Screenshot grounding data
━━━━━━━━━━━━━━━━━━━━━━━━━━━━━━
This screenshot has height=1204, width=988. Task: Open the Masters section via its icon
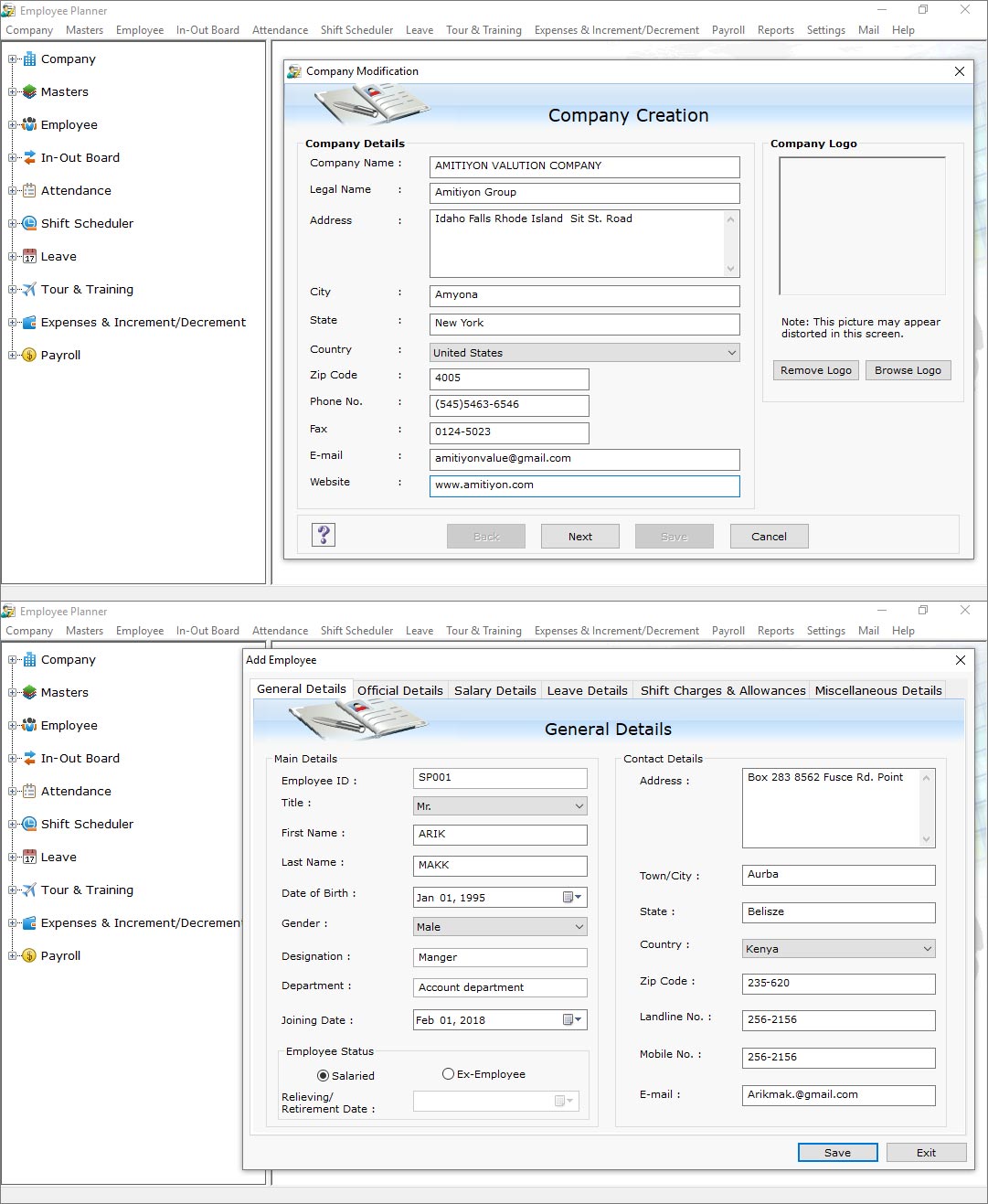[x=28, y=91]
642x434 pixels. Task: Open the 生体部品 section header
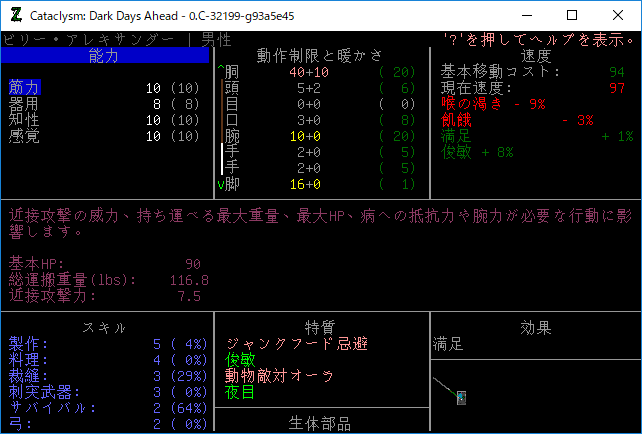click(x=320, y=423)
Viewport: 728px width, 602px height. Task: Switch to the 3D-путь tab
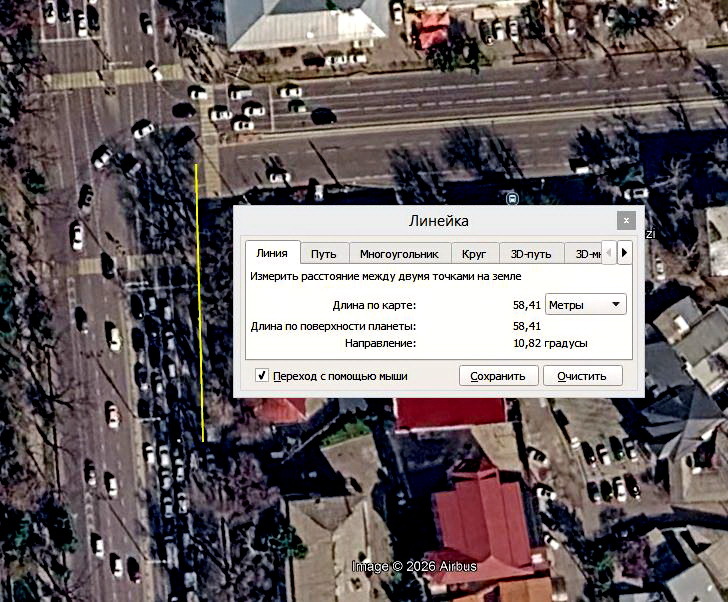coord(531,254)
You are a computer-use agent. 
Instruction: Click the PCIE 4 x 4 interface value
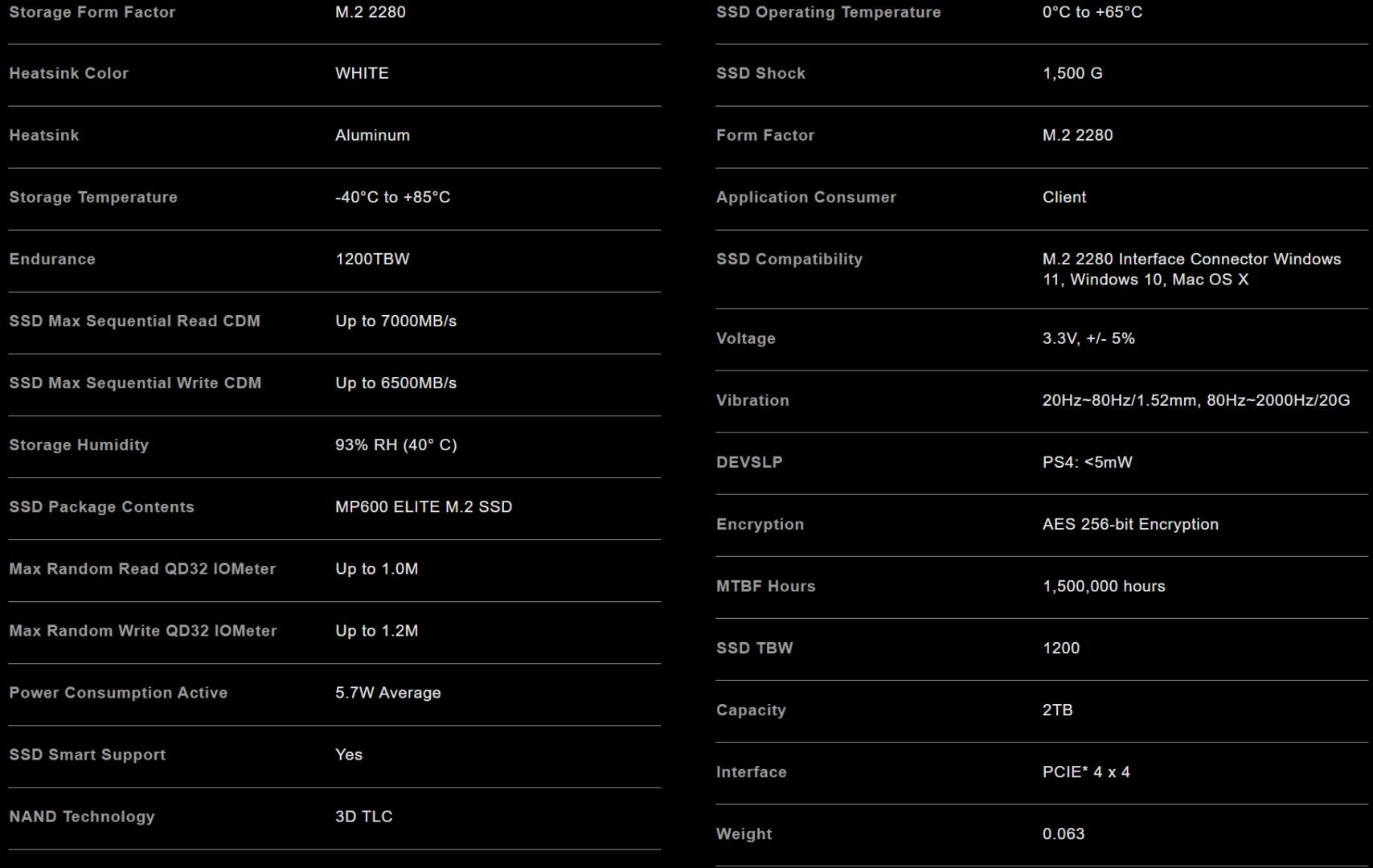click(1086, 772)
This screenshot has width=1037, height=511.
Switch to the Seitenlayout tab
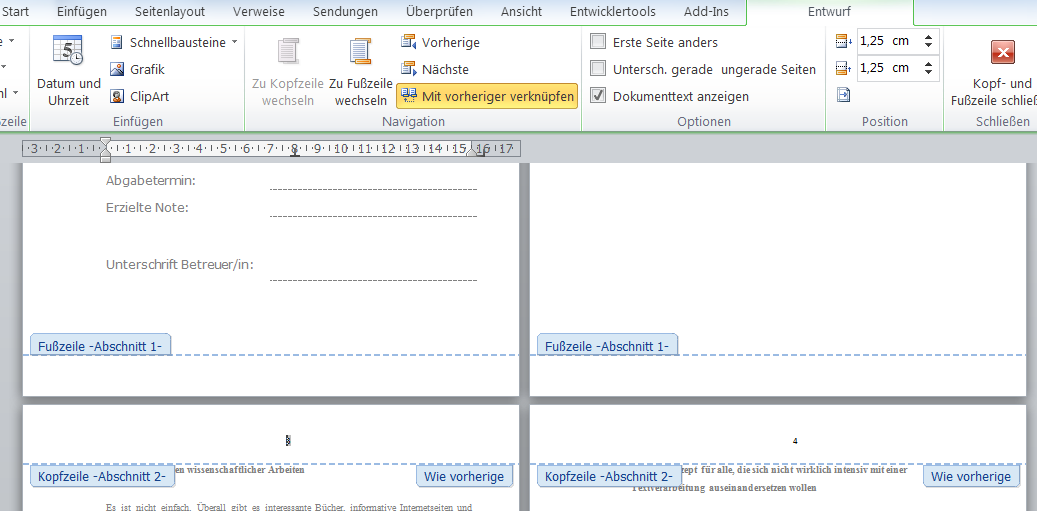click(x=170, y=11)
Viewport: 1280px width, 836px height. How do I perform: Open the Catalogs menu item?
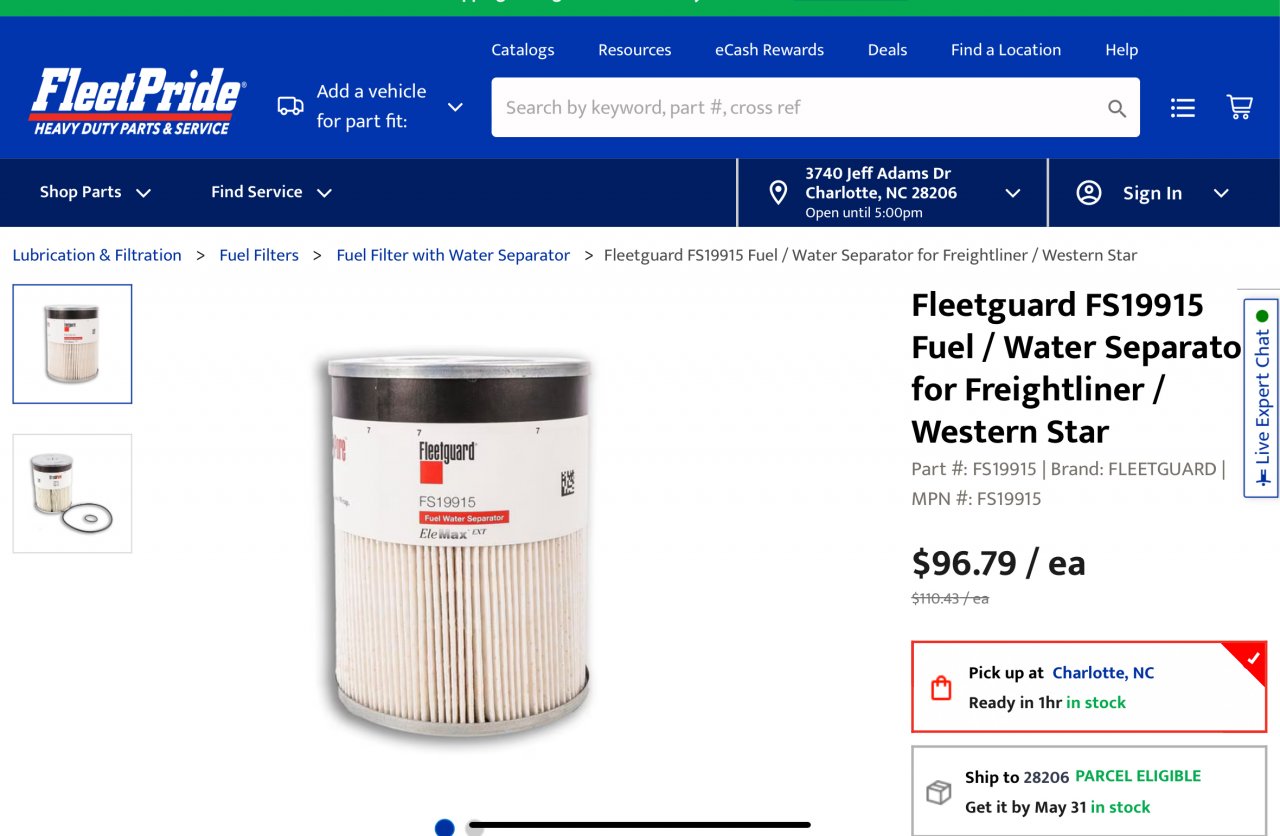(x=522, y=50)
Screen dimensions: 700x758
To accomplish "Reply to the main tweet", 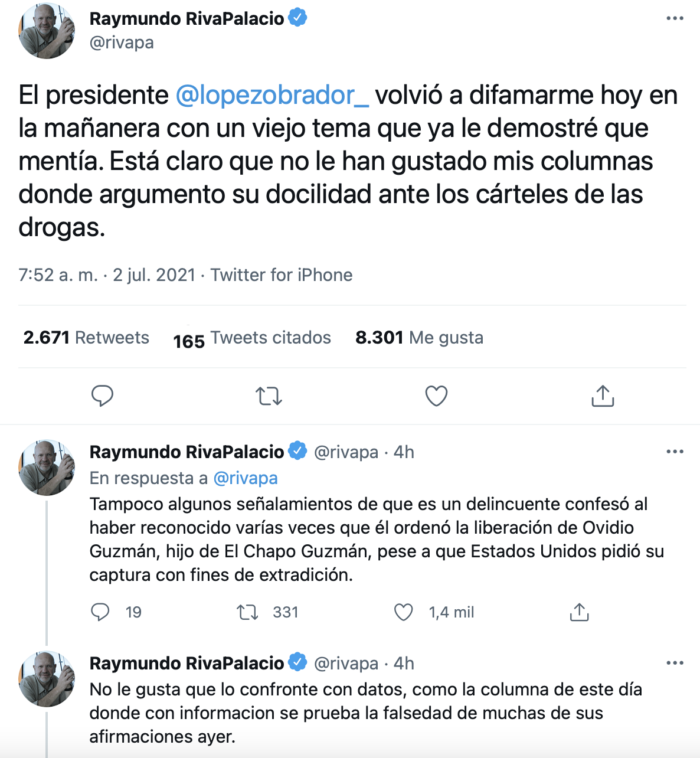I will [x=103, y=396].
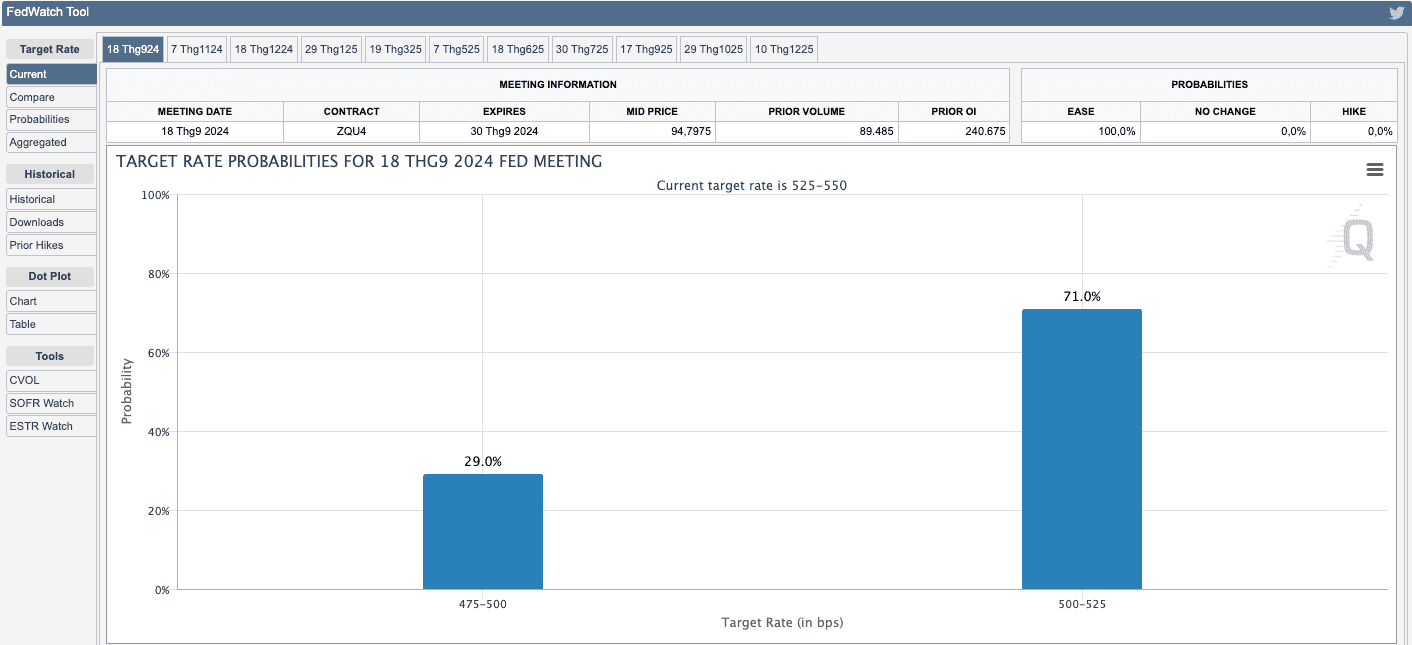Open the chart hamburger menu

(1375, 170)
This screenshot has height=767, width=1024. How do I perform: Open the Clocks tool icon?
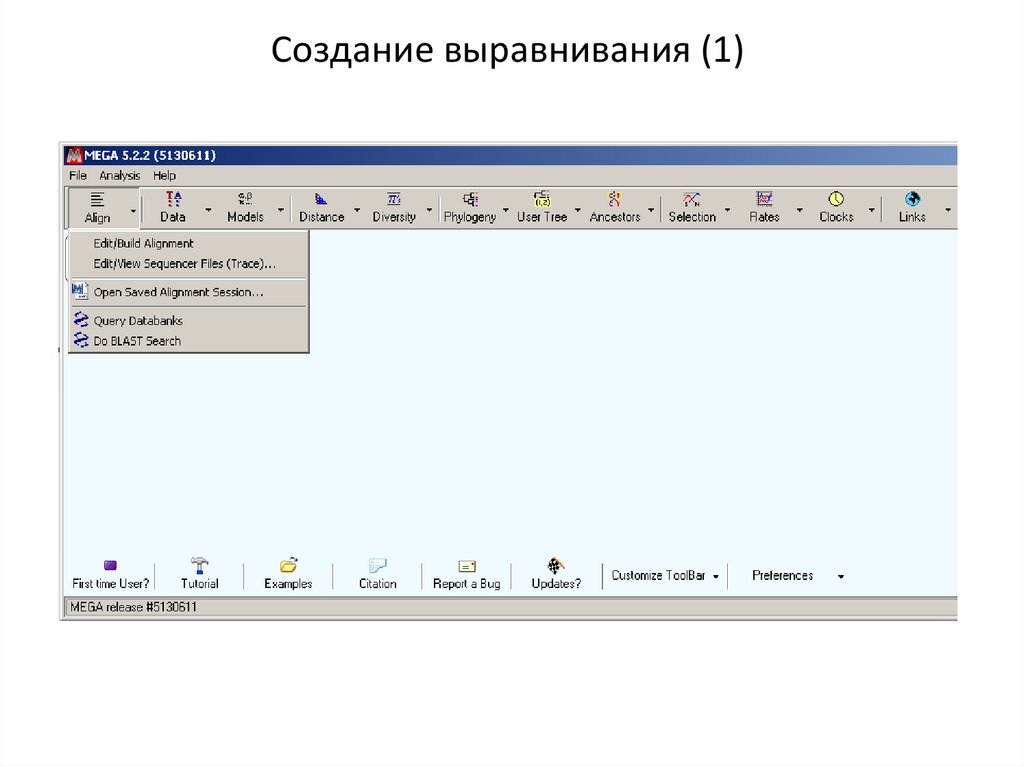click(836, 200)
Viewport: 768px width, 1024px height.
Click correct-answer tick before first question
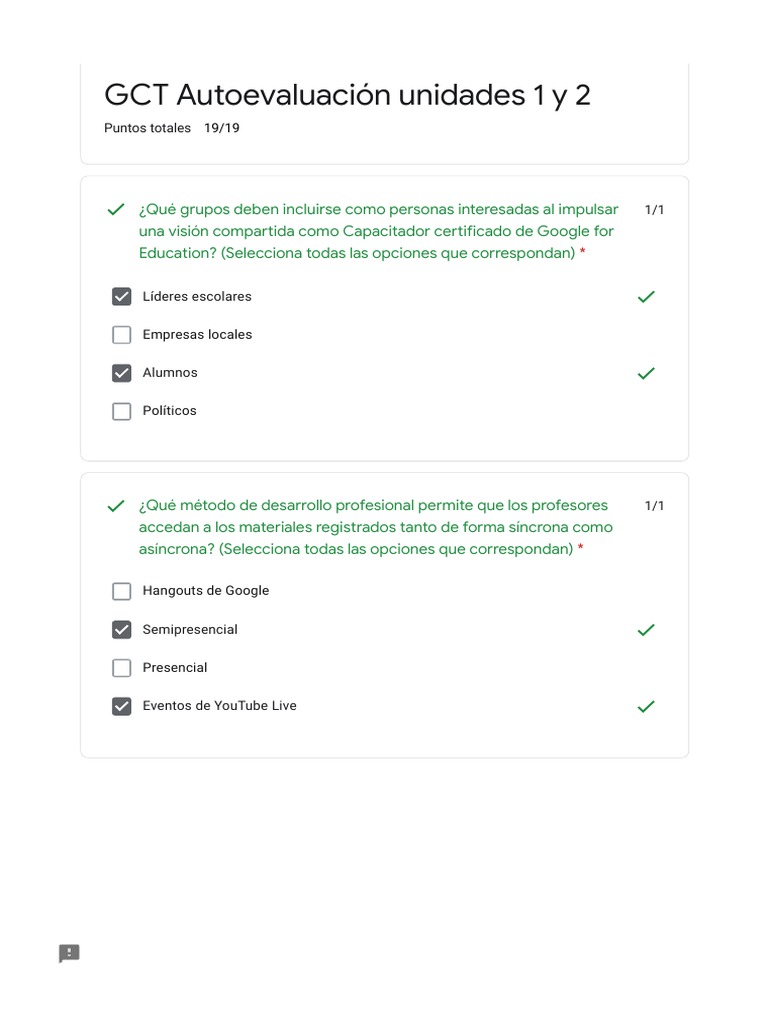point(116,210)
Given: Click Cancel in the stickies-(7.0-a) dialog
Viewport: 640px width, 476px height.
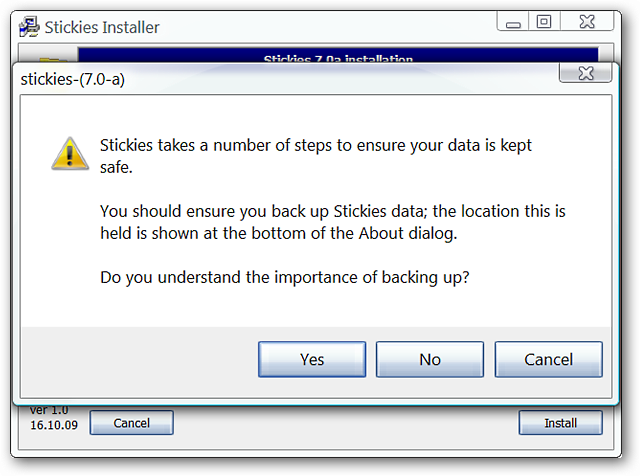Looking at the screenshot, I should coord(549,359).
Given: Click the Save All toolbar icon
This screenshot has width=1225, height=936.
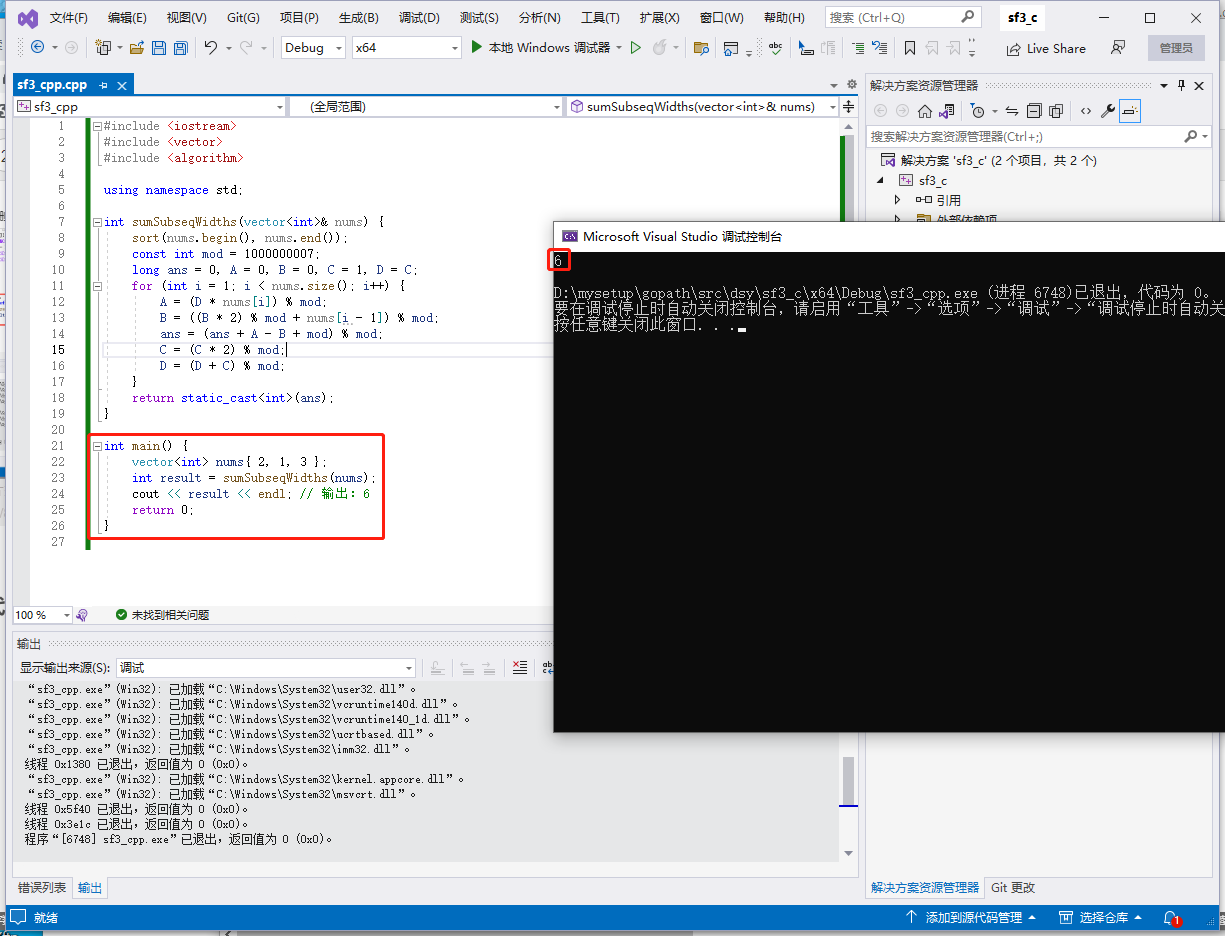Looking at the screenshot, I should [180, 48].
━━━━━━━━━━━━━━━━━━━━━━━━━━━━━━
YOUR GOAL
In the copy, leave out all pictures, and retype exactly each line from the one with "Given: Click Cancel" through the last line of the entries.

WRITTEN RESPONSE
Given: Click Cancel in the stickies-(7.0-a) dialog
Viewport: 640px width, 476px height.
Looking at the screenshot, I should coord(549,359).
Given: Click the Save All toolbar icon
This screenshot has width=1225, height=936.
Looking at the screenshot, I should [180, 48].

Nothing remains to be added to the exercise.